● **What you need to do**: Check every line of the data below for "logo". Copy each one that has it.

(Beginning of Provided material)

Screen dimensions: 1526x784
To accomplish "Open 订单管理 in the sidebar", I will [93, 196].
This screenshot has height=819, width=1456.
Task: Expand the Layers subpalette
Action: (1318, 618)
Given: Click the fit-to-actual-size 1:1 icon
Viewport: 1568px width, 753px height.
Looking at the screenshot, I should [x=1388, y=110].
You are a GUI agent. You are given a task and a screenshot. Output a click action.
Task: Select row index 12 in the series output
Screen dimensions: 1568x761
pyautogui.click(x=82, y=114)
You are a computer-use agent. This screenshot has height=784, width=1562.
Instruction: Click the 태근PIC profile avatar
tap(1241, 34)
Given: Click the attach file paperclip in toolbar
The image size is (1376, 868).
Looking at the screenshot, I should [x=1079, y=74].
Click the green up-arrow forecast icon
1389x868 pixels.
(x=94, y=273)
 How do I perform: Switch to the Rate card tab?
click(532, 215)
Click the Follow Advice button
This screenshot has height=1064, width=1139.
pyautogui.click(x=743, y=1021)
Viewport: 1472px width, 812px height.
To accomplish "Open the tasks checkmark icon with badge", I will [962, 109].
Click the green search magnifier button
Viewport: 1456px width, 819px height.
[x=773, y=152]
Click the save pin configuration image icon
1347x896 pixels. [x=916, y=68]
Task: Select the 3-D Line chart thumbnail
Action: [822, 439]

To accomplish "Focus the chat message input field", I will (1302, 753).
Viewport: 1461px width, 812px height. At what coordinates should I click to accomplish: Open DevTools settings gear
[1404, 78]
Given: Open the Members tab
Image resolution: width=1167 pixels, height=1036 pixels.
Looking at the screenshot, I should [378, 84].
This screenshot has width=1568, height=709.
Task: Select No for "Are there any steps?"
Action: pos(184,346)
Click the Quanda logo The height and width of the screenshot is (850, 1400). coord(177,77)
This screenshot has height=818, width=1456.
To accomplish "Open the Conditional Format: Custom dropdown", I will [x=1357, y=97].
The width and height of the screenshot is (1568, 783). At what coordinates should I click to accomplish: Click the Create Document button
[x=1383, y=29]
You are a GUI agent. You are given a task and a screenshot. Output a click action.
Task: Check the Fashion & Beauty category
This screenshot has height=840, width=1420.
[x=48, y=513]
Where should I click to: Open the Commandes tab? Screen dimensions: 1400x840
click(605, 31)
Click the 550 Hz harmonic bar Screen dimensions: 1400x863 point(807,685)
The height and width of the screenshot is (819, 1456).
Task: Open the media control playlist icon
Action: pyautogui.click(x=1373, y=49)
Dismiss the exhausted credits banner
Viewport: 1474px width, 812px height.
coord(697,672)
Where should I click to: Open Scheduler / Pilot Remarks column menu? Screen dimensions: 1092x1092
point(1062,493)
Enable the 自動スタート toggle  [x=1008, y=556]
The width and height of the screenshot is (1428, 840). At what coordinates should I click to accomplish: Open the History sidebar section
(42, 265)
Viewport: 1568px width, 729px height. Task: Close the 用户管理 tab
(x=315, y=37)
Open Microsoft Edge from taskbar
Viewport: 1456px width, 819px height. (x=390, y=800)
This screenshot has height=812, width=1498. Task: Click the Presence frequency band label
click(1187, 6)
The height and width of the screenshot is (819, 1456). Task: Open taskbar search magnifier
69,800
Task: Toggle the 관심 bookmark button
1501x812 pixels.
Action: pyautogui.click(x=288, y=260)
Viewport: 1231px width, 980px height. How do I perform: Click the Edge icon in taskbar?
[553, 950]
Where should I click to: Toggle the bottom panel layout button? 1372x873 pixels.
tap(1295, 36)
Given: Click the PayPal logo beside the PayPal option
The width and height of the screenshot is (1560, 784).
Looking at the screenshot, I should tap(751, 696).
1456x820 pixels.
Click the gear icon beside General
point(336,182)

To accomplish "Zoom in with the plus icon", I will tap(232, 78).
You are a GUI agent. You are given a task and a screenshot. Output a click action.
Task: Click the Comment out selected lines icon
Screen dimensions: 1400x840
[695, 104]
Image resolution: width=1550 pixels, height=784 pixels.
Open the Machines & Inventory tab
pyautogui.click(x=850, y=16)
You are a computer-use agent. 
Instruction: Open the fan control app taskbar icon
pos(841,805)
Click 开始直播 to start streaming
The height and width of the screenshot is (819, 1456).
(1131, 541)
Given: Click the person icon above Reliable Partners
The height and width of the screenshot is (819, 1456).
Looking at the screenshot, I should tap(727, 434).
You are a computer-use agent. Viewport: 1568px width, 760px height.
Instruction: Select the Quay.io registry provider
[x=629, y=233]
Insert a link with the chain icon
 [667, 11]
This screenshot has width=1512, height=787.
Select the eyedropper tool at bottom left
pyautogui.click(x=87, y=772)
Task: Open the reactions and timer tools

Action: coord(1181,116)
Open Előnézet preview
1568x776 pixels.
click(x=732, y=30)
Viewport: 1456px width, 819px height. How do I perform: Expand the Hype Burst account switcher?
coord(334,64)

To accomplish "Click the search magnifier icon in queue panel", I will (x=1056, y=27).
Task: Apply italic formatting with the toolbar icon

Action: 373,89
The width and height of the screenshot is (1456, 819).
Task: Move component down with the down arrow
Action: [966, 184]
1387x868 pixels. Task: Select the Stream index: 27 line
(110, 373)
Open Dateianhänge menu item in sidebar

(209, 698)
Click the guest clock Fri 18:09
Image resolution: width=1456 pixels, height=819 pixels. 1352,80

(End of Provided material)

● **Reply**:
Click the Quanda logo The height and width of the screenshot is (850, 1400). coord(177,77)
Given: Click the PayPal logo beside the PayPal option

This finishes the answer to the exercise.